### Records shown
↓

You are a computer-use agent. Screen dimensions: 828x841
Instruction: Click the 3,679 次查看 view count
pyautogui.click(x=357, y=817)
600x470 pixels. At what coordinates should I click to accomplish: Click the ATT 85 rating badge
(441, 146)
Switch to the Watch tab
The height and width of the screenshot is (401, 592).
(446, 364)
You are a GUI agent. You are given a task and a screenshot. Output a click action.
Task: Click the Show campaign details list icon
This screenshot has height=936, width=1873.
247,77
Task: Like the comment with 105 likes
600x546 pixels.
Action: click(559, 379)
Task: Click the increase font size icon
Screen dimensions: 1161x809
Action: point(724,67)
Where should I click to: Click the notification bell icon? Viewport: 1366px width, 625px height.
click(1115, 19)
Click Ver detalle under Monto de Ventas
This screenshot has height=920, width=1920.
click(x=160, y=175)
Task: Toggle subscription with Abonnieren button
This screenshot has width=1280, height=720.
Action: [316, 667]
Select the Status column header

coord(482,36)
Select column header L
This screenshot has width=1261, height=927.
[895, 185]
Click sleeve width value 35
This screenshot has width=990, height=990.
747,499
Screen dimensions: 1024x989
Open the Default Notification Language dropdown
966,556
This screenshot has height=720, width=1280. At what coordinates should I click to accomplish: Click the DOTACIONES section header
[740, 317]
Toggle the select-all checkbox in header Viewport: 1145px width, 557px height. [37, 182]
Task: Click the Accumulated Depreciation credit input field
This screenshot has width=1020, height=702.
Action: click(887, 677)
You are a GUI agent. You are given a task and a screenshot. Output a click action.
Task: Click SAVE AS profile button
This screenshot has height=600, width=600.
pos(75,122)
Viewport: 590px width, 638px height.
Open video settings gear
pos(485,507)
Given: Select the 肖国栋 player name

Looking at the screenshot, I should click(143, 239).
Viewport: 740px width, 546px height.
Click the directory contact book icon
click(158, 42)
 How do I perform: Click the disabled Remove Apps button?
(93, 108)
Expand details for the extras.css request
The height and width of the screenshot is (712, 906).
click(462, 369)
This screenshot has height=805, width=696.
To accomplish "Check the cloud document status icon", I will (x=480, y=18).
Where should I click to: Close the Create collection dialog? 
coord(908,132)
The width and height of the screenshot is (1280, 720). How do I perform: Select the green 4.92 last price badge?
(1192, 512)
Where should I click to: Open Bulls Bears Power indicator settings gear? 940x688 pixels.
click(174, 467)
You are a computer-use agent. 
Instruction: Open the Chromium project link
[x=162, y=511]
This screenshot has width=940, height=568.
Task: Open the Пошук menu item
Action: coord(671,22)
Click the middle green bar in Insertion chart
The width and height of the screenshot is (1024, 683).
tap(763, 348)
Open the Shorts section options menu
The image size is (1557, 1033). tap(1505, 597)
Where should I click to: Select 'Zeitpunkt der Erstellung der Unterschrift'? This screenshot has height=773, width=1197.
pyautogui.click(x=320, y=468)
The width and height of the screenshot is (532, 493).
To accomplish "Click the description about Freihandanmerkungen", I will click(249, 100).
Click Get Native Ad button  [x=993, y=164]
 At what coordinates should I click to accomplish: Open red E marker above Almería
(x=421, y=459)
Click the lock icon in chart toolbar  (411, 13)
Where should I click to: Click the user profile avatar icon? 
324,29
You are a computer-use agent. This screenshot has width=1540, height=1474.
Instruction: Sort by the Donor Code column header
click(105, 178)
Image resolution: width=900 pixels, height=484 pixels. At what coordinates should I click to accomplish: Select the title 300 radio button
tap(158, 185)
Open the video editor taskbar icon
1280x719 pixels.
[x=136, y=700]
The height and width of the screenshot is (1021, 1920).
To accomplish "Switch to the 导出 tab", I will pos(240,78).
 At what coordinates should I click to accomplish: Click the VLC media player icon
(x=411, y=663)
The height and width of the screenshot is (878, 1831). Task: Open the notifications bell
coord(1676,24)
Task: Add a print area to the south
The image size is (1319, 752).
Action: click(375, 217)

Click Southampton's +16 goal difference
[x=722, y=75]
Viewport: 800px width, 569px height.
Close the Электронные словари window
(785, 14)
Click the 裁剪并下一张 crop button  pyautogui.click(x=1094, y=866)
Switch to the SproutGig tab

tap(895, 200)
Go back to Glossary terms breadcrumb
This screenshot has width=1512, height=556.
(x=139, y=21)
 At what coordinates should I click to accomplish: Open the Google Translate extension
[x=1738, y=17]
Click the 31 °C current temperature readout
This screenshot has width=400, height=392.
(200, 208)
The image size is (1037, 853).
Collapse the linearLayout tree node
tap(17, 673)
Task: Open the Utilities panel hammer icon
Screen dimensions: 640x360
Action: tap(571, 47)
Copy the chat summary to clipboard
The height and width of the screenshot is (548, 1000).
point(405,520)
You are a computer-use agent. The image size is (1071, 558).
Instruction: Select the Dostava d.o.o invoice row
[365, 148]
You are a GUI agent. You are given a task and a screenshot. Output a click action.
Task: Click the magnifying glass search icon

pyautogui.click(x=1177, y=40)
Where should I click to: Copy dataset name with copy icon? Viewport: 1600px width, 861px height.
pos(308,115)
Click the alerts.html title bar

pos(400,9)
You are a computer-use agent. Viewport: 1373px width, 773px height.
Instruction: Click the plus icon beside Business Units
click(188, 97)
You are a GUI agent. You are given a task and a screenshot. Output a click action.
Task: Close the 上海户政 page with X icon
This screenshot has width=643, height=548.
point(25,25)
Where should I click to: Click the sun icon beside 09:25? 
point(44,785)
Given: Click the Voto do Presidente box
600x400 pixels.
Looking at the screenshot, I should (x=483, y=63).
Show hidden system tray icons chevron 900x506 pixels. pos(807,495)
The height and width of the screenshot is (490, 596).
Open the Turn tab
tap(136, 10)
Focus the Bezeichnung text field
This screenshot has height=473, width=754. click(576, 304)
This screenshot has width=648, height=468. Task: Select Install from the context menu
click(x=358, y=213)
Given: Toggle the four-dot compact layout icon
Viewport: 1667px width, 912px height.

↑

### Assignment
Say how many lines in the entries above contain the string "Toggle". Give the number by itself.

### Response
3